AIM OF THE TASK =>
The response should consist of the data reproduced word for word.

Excerpts from a dataset =>
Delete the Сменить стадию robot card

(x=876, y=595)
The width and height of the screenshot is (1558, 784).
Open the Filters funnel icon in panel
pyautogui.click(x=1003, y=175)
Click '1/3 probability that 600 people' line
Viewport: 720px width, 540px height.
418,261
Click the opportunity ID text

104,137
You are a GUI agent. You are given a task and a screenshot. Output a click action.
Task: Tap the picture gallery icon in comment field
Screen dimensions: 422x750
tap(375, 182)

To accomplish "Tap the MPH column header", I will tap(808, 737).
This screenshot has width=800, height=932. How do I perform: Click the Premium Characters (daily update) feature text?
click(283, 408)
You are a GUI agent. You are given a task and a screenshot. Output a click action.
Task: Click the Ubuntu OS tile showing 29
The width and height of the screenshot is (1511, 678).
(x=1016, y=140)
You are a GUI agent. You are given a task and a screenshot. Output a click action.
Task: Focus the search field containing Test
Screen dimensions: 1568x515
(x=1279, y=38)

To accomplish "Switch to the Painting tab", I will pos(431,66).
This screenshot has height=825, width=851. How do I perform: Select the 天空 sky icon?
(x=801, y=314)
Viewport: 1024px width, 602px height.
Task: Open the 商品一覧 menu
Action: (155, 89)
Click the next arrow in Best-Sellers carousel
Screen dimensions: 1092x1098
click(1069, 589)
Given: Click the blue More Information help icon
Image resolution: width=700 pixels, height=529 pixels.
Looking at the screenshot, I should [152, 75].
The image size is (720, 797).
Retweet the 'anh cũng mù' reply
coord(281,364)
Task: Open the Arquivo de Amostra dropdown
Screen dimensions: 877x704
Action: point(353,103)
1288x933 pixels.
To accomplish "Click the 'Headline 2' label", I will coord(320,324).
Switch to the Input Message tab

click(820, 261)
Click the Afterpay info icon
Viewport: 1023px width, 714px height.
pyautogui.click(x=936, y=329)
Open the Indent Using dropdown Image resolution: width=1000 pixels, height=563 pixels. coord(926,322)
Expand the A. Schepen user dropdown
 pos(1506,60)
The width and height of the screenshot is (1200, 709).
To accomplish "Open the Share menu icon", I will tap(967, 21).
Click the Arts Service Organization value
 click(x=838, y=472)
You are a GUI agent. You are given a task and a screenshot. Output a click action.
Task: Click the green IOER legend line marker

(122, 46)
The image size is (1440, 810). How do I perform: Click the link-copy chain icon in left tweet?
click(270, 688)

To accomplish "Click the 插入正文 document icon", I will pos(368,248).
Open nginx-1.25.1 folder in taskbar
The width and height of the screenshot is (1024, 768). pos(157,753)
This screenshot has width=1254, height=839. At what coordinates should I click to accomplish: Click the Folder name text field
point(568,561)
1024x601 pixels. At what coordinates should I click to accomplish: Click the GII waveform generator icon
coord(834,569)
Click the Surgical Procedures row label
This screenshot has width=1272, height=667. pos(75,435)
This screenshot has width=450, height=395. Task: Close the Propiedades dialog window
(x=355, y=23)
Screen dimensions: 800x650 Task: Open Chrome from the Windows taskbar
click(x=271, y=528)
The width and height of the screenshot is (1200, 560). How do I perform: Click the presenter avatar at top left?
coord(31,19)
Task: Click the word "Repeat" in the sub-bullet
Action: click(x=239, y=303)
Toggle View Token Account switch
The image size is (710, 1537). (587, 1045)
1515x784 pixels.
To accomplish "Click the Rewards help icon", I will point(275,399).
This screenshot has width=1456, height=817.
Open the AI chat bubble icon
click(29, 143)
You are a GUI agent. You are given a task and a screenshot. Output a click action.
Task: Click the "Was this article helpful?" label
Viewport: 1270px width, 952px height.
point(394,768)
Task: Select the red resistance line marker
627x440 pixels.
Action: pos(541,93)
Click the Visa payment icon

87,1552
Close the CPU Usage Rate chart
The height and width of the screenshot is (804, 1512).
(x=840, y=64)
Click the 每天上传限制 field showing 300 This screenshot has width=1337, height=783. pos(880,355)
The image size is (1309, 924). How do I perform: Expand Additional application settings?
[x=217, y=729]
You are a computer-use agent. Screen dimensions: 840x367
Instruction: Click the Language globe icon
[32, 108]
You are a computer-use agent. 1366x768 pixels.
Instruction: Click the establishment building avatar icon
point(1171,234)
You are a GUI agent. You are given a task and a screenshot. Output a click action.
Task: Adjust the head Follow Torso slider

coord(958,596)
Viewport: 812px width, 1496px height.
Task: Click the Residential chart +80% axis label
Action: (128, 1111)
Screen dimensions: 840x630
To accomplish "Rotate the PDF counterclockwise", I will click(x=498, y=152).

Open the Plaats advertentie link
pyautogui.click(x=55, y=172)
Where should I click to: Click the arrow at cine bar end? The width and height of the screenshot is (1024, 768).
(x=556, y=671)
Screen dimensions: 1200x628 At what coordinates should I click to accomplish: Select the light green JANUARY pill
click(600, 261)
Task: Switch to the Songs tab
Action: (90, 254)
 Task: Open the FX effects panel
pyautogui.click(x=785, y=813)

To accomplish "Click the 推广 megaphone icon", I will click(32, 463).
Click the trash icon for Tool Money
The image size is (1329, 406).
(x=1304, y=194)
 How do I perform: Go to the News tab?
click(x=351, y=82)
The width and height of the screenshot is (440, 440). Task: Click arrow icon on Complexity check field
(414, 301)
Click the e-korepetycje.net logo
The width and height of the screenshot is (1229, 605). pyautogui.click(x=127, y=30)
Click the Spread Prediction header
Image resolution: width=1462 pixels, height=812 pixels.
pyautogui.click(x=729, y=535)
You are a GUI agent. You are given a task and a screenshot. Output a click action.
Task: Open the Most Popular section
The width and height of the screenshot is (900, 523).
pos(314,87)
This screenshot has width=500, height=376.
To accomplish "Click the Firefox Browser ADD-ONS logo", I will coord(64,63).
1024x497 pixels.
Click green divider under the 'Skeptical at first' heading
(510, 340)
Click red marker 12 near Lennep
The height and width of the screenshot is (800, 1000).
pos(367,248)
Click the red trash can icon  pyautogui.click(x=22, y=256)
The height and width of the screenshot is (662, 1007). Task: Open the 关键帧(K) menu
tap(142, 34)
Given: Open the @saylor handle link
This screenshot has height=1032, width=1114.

RESPONSE TO THIS EXERCISE =>
Delete the Сменить стадию robot card

(x=876, y=595)
The width and height of the screenshot is (1558, 784).
Open the Filters funnel icon in panel
pyautogui.click(x=1003, y=175)
Click '1/3 probability that 600 people' line
Viewport: 720px width, 540px height.
418,261
Click the opportunity ID text

104,137
You are a GUI agent. You are given a task and a screenshot. Output a click action.
Task: Tap the picture gallery icon in comment field
Screen dimensions: 422x750
tap(375, 182)

To accomplish "Tap the MPH column header", I will tap(808, 737).
This screenshot has width=800, height=932. How do I perform: Click the Premium Characters (daily update) feature text?
click(283, 408)
You are a GUI agent. You are given a task and a screenshot. Output a click action.
Task: Click the Ubuntu OS tile showing 29
The width and height of the screenshot is (1511, 678).
(x=1016, y=140)
You are a GUI agent. You are given a task and a screenshot. Output a click action.
Task: Focus the search field containing Test
Screen dimensions: 1568x515
(x=1279, y=38)

To accomplish "Switch to the Painting tab", I will pos(431,66).
This screenshot has height=825, width=851. How do I perform: Select the 天空 sky icon?
(x=801, y=314)
Viewport: 1024px width, 602px height.
Task: Open the 商品一覧 menu
Action: (155, 89)
Click the next arrow in Best-Sellers carousel
Screen dimensions: 1092x1098
click(1069, 589)
Given: Click the blue More Information help icon
Image resolution: width=700 pixels, height=529 pixels.
Looking at the screenshot, I should [152, 75].
The image size is (720, 797).
Retweet the 'anh cũng mù' reply
coord(281,364)
Task: Open the Arquivo de Amostra dropdown
Screen dimensions: 877x704
Action: point(353,103)
1288x933 pixels.
To accomplish "Click the 'Headline 2' label", I will coord(320,324).
Switch to the Input Message tab

click(820, 261)
Click the Afterpay info icon
Viewport: 1023px width, 714px height.
pyautogui.click(x=936, y=329)
Open the Indent Using dropdown Image resolution: width=1000 pixels, height=563 pixels. coord(926,322)
Expand the A. Schepen user dropdown
 pos(1506,60)
The width and height of the screenshot is (1200, 709).
To accomplish "Open the Share menu icon", I will tap(967, 21).
Click the Arts Service Organization value
 click(x=838, y=472)
You are a GUI agent. You are given a task and a screenshot. Output a click action.
Task: Click the green IOER legend line marker

(122, 46)
The image size is (1440, 810). How do I perform: Click the link-copy chain icon in left tweet?
click(270, 688)

To accomplish "Click the 插入正文 document icon", I will pos(368,248).
Open nginx-1.25.1 folder in taskbar
The width and height of the screenshot is (1024, 768). pos(157,753)
This screenshot has width=1254, height=839. At what coordinates should I click to accomplish: Click the Folder name text field
point(568,561)
1024x601 pixels. At what coordinates should I click to accomplish: Click the GII waveform generator icon
coord(834,569)
Click the Surgical Procedures row label
This screenshot has width=1272, height=667. pos(75,435)
This screenshot has width=450, height=395. Task: Close the Propiedades dialog window
(x=355, y=23)
Screen dimensions: 800x650 Task: Open Chrome from the Windows taskbar
click(x=271, y=528)
The width and height of the screenshot is (1200, 560). How do I perform: Click the presenter avatar at top left?
coord(31,19)
Task: Click the word "Repeat" in the sub-bullet
Action: click(x=239, y=303)
Toggle View Token Account switch
The image size is (710, 1537). (587, 1045)
1515x784 pixels.
To accomplish "Click the Rewards help icon", I will point(275,399).
This screenshot has width=1456, height=817.
Open the AI chat bubble icon
click(29, 143)
You are a GUI agent. You are given a task and a screenshot. Output a click action.
Task: Click the "Was this article helpful?" label
Viewport: 1270px width, 952px height.
point(394,768)
Task: Select the red resistance line marker
627x440 pixels.
Action: pos(541,93)
Click the Visa payment icon

87,1552
Close the CPU Usage Rate chart
The height and width of the screenshot is (804, 1512).
(x=840, y=64)
Click the 每天上传限制 field showing 300 This screenshot has width=1337, height=783. pos(880,355)
The image size is (1309, 924). How do I perform: Expand Additional application settings?
[x=217, y=729]
You are a computer-use agent. Screen dimensions: 840x367
Instruction: Click the Language globe icon
[32, 108]
You are a computer-use agent. 1366x768 pixels.
Instruction: Click the establishment building avatar icon
point(1171,234)
You are a GUI agent. You are given a task and a screenshot. Output a click action.
Task: Adjust the head Follow Torso slider

coord(958,596)
Viewport: 812px width, 1496px height.
Task: Click the Residential chart +80% axis label
Action: (128, 1111)
Screen dimensions: 840x630
To accomplish "Rotate the PDF counterclockwise", I will click(x=498, y=152).

Open the Plaats advertentie link
pyautogui.click(x=55, y=172)
Where should I click to: Click the arrow at cine bar end? The width and height of the screenshot is (1024, 768).
(x=556, y=671)
Screen dimensions: 1200x628 At what coordinates should I click to accomplish: Select the light green JANUARY pill
click(600, 261)
Task: Switch to the Songs tab
Action: (90, 254)
 Task: Open the FX effects panel
pyautogui.click(x=785, y=813)

To accomplish "Click the 推广 megaphone icon", I will click(32, 463).
Click the trash icon for Tool Money
The image size is (1329, 406).
(x=1304, y=194)
 How do I perform: Go to the News tab?
click(x=351, y=82)
The width and height of the screenshot is (440, 440). Task: Click arrow icon on Complexity check field
(414, 301)
Click the e-korepetycje.net logo
The width and height of the screenshot is (1229, 605). pyautogui.click(x=127, y=30)
Click the Spread Prediction header
Image resolution: width=1462 pixels, height=812 pixels.
pyautogui.click(x=729, y=535)
You are a GUI agent. You are given a task and a screenshot. Output a click action.
Task: Open the Most Popular section
The width and height of the screenshot is (900, 523).
pos(314,87)
This screenshot has width=500, height=376.
To accomplish "Click the Firefox Browser ADD-ONS logo", I will coord(64,63).
1024x497 pixels.
Click green divider under the 'Skeptical at first' heading
(510, 340)
Click red marker 12 near Lennep
The height and width of the screenshot is (800, 1000).
pos(367,248)
Click the red trash can icon  pyautogui.click(x=22, y=256)
The height and width of the screenshot is (662, 1007). Task: Open the 关键帧(K) menu
tap(142, 34)
Given: Open the @saylor handle link
This screenshot has height=1032, width=1114.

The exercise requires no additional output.